What utter poppycock.
The truth is that the ABC is designed for the modern era. The ABC put to shame the commercial stations in developing the streaming technology to come up with iview, and what a success it has been.
If the Coalition were to win the next election, and particularly if Fifield were to retain the communications portfolio, then given their record of withdrawing funds from the ABC you can be certain that a death by a thousand cuts would take place.
Michael Pascoe writes:
“Yet we can expect further ABC budget cuts and more perfidious complaints about ABC reports and programs. On the current trajectory, Senator Fifield will soon be Apostrophe Man, protesting about ABC punctuation errors.”
Phil Manning wrote in yesterdays edition of The Monthly today that if re-elected, the Coalition “will be under pressure from an emboldened base” to move to privatise the ABC – if not via a sale, perhaps by tender, as Bernard Keane writes today in Crikey, as a step towards destroying the organisation.

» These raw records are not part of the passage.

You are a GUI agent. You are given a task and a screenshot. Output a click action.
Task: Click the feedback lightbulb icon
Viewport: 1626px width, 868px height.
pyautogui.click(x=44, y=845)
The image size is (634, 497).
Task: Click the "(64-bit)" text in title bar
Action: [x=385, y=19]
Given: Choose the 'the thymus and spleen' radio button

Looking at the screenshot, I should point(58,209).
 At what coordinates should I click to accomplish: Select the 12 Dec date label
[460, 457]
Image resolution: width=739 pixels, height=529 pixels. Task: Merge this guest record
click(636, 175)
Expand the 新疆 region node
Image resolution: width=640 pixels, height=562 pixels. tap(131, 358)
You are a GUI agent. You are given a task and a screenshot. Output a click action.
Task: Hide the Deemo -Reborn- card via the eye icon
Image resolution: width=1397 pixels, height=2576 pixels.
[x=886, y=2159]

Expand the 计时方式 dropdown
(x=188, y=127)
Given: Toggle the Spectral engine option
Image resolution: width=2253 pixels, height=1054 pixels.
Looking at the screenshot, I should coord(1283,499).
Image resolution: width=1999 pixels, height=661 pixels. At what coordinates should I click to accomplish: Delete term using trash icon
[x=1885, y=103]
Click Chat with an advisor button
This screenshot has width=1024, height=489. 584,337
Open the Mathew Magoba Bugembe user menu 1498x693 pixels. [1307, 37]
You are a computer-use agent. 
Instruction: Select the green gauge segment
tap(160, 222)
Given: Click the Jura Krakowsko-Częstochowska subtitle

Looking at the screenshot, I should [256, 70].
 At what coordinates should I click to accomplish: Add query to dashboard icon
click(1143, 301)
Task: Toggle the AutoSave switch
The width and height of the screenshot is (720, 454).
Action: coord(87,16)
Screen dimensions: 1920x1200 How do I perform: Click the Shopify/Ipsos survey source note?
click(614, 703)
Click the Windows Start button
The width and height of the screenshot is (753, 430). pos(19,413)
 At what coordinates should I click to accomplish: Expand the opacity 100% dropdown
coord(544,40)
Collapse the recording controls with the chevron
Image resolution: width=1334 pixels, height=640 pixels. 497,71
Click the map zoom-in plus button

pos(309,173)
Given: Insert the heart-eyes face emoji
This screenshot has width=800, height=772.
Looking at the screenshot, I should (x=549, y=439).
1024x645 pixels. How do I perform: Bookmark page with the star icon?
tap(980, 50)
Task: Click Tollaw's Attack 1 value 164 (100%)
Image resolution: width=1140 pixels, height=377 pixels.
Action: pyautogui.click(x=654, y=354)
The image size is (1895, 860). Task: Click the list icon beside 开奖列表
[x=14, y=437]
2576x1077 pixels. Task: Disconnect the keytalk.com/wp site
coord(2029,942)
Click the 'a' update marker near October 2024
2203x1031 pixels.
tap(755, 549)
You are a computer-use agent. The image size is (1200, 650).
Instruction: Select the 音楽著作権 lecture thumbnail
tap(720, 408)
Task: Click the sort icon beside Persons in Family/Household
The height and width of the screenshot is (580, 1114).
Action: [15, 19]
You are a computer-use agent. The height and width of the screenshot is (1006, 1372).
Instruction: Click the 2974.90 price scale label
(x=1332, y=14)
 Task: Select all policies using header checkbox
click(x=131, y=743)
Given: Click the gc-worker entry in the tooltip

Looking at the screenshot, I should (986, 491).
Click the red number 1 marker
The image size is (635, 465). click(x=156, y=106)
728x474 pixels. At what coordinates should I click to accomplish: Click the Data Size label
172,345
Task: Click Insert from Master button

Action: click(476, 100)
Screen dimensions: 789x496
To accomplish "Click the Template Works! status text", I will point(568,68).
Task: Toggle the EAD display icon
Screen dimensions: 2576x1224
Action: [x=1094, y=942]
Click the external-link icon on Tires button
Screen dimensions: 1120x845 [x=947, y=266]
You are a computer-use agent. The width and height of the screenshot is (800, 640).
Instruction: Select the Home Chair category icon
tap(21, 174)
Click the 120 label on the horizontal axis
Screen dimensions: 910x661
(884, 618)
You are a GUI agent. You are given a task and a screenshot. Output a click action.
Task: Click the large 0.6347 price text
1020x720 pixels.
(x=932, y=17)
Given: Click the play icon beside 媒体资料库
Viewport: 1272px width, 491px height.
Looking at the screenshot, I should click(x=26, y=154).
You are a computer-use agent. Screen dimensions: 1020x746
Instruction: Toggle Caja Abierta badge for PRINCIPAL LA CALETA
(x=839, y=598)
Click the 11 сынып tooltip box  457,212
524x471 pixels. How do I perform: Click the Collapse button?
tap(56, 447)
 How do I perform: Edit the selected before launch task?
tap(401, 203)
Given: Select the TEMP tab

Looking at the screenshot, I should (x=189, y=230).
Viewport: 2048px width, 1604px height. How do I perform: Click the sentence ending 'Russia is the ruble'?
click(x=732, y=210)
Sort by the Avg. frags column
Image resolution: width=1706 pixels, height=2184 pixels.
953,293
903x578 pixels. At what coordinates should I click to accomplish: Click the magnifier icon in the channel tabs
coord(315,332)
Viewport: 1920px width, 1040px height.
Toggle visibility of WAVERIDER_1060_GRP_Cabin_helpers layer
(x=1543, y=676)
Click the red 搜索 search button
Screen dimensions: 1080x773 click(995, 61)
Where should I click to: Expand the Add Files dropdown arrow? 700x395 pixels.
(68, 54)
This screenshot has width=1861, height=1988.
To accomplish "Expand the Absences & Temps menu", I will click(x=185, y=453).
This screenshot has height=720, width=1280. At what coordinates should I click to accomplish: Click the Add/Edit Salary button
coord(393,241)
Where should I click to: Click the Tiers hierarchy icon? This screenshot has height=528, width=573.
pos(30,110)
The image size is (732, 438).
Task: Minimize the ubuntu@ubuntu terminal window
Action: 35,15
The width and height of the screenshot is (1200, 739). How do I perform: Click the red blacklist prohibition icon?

The ABC has been attacked from both sides for as long as I can remember. Hawke and Keating were forever at them. Abbott treated it like his own personal punching bag. Enquiry after enquiry has been called (both internal and independent) with never a case to answer.
Bolt and other low-lifes have accused it, without any proof, of every bias imaginable. The Bolts of this world would never withstand the sort of obnoxious insults hurled at the ABC. That’s why the rag he writes for is at the bottom of the list of most trusted media outlets and the ABC IS THE MOST TRUSTED.
“It is a pity that fact in journalism cannot be made compulsory and decency legislated.”
The decision by the Federal Council is but one of many we will see if Turnbull wins. He may think that he would gain power for his position as Prime Minister but in essence, it will be a victory for the Trumpian right-wingers who happen to be older right wing nut cases, be they media tarts like Jones or nutter politicians like Andrews, Abbott and Abetz.
The apprentices – Andrew Hastie, Zed Seselja, Michael Sukkar and Alan Tudge may well think they have become fully qualified.
“In the information age, those who control the dissemination of news have more power than government.”
Now that the Liberals have made this decision and the Nationals by their silence (even though once again like the NBN it is their constitutes who will be affected most) must presumably agree, it must be legitimate for Labor to take them to task over the decision. Yet another on a very long list.
Yesterday the ABC boss Michelle Guthrie gave a decent return of serve to the Liberal Party, the IPA and other Trumpian types saying that the ABC would never be a “punching bag for political and vested interests, and labelled the attacks as cynical, misplaced and ignorant.”
She is altogether correct.
My thought for the day
“Governments who demand the people’s trust need to govern transparently to acquire it.”